An IMU/magnetometer-based Indoor positioning system using Kalman filtering

Many infrastructure-based indoor positioning technologies such as UWB, WLAN, ultrasonic or infrared are limited by disturbances and errors caused by building objects (e.g. walls, ceiling and furniture). Magnetic fields, however, are able to penetrate various obstacles - in this case commonly used (building) materials - without attenuation, fading, multipath or signal delay. Thus, in the past years a DC Magnetic signal based Indoor Local Positioning System (MILPS), which consists of multiple electrical coils as reference stations and tri-axial magnetic sensors as mobile stations was developed. By observing magnetic field intensities of at least three different magnetic coils, position estimation of the magnetic sensors can be carried out even in severe indoor environments.

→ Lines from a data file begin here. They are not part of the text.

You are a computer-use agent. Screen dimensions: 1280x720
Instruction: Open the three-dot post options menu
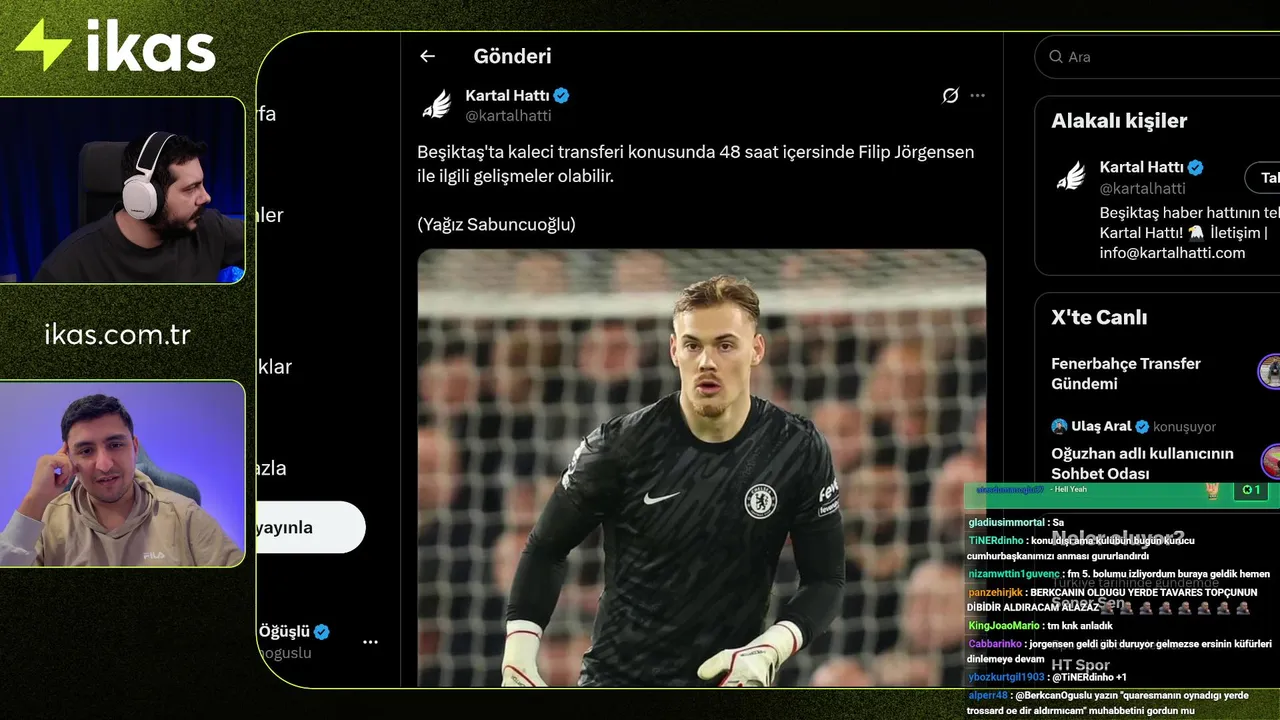pos(977,95)
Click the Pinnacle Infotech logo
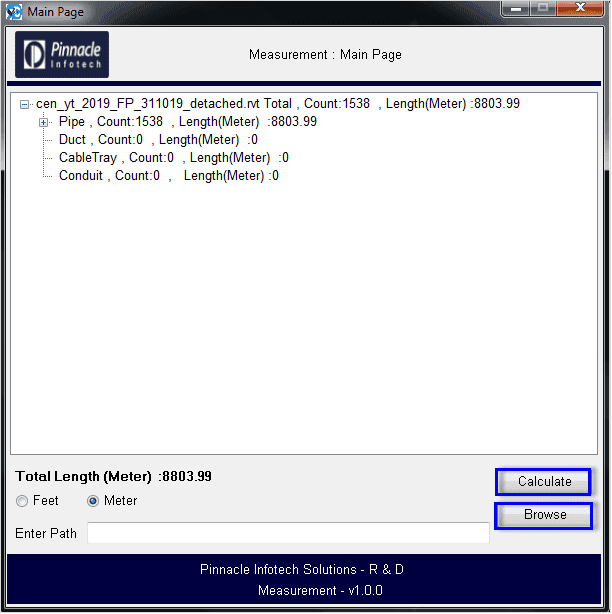The width and height of the screenshot is (612, 614). [x=61, y=55]
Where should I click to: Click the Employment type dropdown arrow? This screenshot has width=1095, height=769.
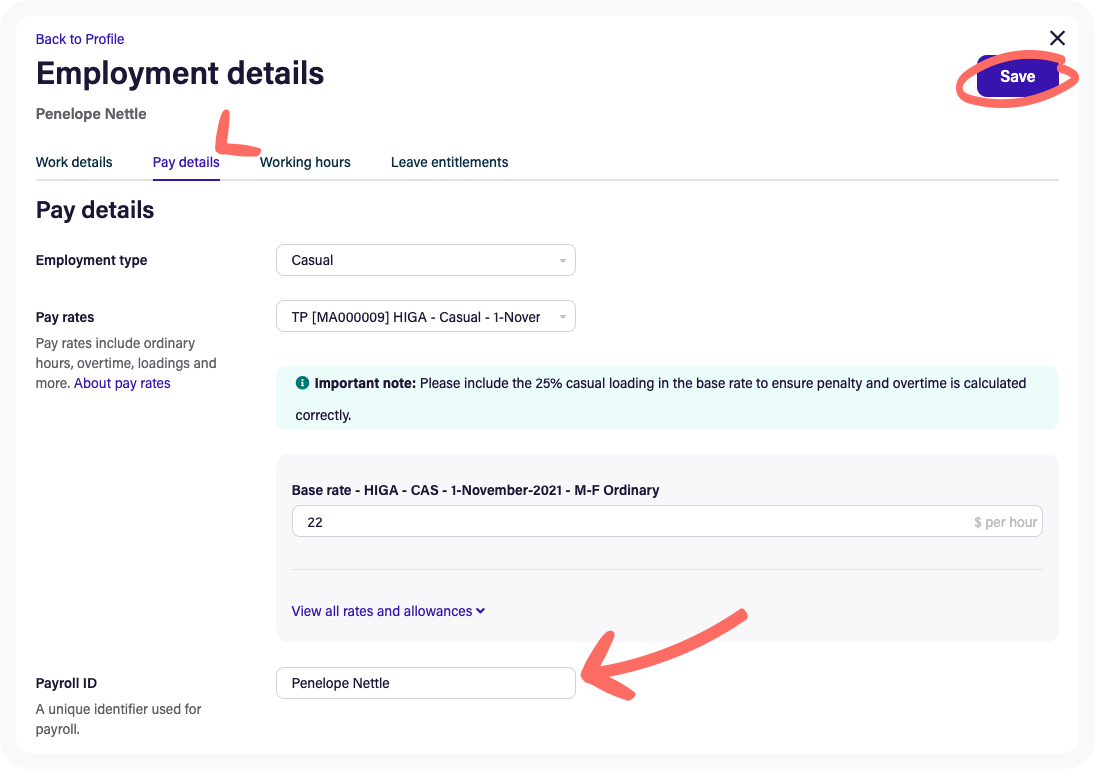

However, the positioning algorithm currently used is designed for stop-and-go localization. This contribution focuses on the integration of a low cost Inertial Measurement Unit (IMU) in order to improve the system´s positioning update rate and therefore provide complete 2D localization estimates for kinematic applications and probably afford position solutions even outside the coverage area of MILPS. Therefore an Extended Kalman-Filter (EKF) is adapted for position estimation. The filtering process is accomplished in two steps. The first step leads to position prediction caused by inertial data, which could be updated at the second step by using the MILPS-measurements. In this context simulations combining MILPS and IMU have been performed. Testing of the filter with real IMU-data and simulated MILPS positioning data delivered promising results for indoor positioning purposes.